** Start Selected passage **
EXHIBIT (a)(5)

                             OFFER TO PURCHASE FOR CASH
             ANY OR ALL OUTSTANDING SHARES OF COMPANY COMMON STOCK
                                       OF
                            PLM INTERNATIONAL, INC.
                                       AT
                    $3.46 PER SHARE OF COMPANY COMMON STOCK
                                       BY
                            MILPI ACQUISITION CORP.

 THE OFFER AND WITHDRAWAL RIGHTS WILL EXPIRE AT 12:00 MIDNIGHT, NEW YORK CITY
 TIME, ON TUESDAY, FEBRUARY 6, 2001, UNLESS THE OFFER IS EXTENDED.
** End Selected passage **
** Start Information provided **
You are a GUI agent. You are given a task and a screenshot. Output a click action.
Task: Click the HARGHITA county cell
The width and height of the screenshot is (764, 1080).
** End Information provided **
Transcribe the stretch of the PLM International offer notice from "EXHIBIT (a)(5)" through "MILPI ACQUISITION CORP.".

Correct result:
EXHIBIT (a)(5)

                             OFFER TO PURCHASE FOR CASH
             ANY OR ALL OUTSTANDING SHARES OF COMPANY COMMON STOCK
                                       OF
                            PLM INTERNATIONAL, INC.
                                       AT
                    $3.46 PER SHARE OF COMPANY COMMON STOCK
                                       BY
                            MILPI ACQUISITION CORP.